> _Quoted passage_
Doing a bind for a previous link in a nav. If we're on the first position don't do the same thing for the previous link. I was doing a "!=" not equal to test, but realized it could be a ">" greater than.

Then I thought, is one faster?

if (numberToCheck != 0) {
    //doSomething();
}

vs.

if (numberToCheck > 0) {
    //doSomething();
}

Performance questions should be resolved via measurement, not speculation.

You can see for yourself here http://jsperf.com/inequality-vs-greater-than . The results of this test (on my computer) vary by browser. Some are faster with inequality. Some are faster with less than. You will likely find much bigger speed differences in other areas of your code.

If you want to test something slightly different than what I put in the test, just add your own test for comparison.

Do you mean like... absolute difference, or "meaningfully different"?

> _Supplied data_
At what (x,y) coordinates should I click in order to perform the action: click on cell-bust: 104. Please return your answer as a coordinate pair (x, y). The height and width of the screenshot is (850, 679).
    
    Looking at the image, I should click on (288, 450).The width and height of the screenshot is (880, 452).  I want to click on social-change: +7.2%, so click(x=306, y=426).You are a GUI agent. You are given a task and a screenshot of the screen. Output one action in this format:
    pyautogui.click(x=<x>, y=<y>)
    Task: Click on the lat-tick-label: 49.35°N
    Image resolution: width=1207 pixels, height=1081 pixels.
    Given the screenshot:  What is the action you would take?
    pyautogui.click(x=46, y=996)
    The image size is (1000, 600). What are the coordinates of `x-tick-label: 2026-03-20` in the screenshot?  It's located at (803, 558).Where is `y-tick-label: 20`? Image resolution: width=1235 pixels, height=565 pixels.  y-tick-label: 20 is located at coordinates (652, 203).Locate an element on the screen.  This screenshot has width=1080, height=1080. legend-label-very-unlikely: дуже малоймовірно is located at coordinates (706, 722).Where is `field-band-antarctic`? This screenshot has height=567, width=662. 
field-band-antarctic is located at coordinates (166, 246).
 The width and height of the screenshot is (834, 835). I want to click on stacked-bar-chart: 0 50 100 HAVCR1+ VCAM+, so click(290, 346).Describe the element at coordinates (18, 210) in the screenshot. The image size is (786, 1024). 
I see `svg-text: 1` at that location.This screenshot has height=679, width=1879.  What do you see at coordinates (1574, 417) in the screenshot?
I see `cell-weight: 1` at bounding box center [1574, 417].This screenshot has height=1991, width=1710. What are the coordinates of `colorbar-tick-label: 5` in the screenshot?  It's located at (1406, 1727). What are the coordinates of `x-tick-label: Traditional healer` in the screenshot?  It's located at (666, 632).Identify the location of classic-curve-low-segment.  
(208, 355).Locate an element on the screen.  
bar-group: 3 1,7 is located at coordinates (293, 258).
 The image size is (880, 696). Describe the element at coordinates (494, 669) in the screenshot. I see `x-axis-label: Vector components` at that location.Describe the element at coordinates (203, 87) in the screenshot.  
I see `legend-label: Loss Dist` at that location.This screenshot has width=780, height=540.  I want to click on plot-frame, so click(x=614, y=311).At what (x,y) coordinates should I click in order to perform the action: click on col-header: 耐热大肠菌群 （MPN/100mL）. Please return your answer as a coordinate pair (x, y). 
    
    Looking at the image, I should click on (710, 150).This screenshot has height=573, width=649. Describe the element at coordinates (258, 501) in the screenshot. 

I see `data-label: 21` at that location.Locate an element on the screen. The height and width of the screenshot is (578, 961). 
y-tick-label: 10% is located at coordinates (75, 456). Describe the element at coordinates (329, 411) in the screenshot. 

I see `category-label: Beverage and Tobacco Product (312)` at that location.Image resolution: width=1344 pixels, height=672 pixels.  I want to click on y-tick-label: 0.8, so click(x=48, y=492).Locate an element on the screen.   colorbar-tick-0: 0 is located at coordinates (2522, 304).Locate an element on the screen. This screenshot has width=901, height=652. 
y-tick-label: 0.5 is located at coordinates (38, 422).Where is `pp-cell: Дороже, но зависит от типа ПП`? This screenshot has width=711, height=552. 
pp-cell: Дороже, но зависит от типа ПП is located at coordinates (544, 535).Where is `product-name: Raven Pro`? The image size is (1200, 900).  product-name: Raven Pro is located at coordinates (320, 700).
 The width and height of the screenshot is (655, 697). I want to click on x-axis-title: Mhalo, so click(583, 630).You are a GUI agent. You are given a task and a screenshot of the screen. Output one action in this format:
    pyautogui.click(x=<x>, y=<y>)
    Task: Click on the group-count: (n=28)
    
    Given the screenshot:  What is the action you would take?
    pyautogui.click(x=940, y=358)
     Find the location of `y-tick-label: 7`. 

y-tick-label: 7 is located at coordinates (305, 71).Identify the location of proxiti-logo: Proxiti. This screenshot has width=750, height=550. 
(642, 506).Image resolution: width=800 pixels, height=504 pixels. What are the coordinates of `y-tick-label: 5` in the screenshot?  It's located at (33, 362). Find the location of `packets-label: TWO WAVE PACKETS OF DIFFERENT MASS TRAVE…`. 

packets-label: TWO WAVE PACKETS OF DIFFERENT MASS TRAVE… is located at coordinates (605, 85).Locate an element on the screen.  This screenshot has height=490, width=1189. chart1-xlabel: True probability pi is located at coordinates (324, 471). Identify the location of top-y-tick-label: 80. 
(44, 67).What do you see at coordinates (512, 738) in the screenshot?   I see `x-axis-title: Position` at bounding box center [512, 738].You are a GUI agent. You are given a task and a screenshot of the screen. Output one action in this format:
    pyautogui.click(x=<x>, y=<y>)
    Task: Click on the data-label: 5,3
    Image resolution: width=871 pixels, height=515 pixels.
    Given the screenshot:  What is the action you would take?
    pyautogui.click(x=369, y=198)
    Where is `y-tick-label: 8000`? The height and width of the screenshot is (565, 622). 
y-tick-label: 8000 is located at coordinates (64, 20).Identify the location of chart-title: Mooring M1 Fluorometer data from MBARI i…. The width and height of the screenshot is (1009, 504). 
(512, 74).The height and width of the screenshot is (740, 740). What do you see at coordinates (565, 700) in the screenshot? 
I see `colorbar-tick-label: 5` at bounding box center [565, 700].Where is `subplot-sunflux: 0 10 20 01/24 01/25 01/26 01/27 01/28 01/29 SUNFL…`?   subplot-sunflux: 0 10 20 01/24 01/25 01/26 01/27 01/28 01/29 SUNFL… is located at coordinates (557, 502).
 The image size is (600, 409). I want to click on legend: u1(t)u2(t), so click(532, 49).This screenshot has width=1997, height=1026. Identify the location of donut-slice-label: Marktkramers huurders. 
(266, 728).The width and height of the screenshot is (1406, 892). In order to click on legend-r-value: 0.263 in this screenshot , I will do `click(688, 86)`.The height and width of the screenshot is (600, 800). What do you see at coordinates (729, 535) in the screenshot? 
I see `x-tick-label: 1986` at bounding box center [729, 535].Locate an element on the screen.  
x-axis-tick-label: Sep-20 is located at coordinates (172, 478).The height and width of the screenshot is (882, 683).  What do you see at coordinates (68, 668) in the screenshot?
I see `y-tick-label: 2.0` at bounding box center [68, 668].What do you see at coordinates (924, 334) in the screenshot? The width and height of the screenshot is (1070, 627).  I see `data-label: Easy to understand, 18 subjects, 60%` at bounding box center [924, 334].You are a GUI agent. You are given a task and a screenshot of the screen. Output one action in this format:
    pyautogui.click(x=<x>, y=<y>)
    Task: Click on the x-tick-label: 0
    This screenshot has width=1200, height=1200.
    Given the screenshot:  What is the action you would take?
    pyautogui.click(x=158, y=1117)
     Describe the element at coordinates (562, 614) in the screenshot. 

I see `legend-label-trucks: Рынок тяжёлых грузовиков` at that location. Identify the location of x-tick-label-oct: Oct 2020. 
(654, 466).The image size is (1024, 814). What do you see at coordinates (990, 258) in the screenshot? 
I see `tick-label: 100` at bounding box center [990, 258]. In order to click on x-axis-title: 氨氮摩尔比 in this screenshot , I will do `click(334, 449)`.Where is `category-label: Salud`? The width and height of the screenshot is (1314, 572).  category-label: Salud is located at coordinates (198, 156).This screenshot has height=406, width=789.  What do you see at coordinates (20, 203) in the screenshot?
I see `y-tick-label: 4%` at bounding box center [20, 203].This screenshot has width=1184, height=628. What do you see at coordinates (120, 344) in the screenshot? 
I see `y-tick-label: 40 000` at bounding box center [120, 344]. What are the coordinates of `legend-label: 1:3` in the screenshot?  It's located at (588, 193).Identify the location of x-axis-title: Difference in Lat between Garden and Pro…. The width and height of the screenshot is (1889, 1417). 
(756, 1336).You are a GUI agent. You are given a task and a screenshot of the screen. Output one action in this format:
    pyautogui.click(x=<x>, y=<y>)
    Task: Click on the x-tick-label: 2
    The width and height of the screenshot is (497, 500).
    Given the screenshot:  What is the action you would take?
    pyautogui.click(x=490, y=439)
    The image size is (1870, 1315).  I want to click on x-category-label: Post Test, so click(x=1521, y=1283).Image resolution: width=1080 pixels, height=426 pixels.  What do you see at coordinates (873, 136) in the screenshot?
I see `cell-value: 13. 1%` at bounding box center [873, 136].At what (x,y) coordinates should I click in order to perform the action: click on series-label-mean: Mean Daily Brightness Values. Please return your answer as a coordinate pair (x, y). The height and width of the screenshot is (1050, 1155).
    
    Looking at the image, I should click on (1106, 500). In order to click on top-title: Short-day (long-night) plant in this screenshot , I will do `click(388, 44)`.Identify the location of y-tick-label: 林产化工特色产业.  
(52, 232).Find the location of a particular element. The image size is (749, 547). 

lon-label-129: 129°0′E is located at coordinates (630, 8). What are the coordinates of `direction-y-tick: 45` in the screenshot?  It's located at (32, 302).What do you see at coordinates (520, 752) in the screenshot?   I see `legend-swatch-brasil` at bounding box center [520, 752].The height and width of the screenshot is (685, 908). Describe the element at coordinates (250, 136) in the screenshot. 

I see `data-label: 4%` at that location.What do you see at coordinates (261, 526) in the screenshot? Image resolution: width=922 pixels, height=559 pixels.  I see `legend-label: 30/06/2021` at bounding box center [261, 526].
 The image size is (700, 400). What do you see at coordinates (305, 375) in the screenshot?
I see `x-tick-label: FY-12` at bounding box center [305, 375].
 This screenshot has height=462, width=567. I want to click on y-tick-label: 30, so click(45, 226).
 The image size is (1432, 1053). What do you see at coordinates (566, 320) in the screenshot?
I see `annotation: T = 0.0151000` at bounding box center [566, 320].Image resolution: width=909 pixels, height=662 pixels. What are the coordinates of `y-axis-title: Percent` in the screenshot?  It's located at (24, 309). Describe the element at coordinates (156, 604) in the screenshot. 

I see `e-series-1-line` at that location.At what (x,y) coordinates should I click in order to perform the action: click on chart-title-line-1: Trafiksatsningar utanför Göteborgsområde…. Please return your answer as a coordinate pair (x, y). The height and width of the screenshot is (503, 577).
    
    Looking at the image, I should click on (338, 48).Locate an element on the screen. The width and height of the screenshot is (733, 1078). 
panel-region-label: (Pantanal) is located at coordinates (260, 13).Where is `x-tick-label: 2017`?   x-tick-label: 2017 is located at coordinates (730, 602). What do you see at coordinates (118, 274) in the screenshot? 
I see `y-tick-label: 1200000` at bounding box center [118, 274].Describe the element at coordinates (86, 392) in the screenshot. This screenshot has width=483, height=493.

> _Tasks to complete_
[1] In the discussion of != versus > checks, how does it say performance questions should be resolved?
[2] Continue the discussion of != versus > checks, starting after its last sentence.

> _Results for the exercise_
[1] By measurement, not speculation.

[2]
In any case, it would depend 100% on the underlying VM implementation. It might be faster to set a flag and have that flag be the first in an && (for short-circuiting), though, and have the numerical part second.

if (keepChecking && numberToCheck != 0) {
    keepChecking == false;
    // doSomething();
}

Again, VM-dependent, and I can't believe it'd matter a lot either way.

What about -

if (numberToCheck !== 0) {
//doSomething();
}

Actually, I doubt a human could notice the difference. Plus, each browser js engine might yield different results.

I made a test page at jsperf:

http://jsperf.com/different-from

In Chrome on my MacBook Pro, they are exactly the same.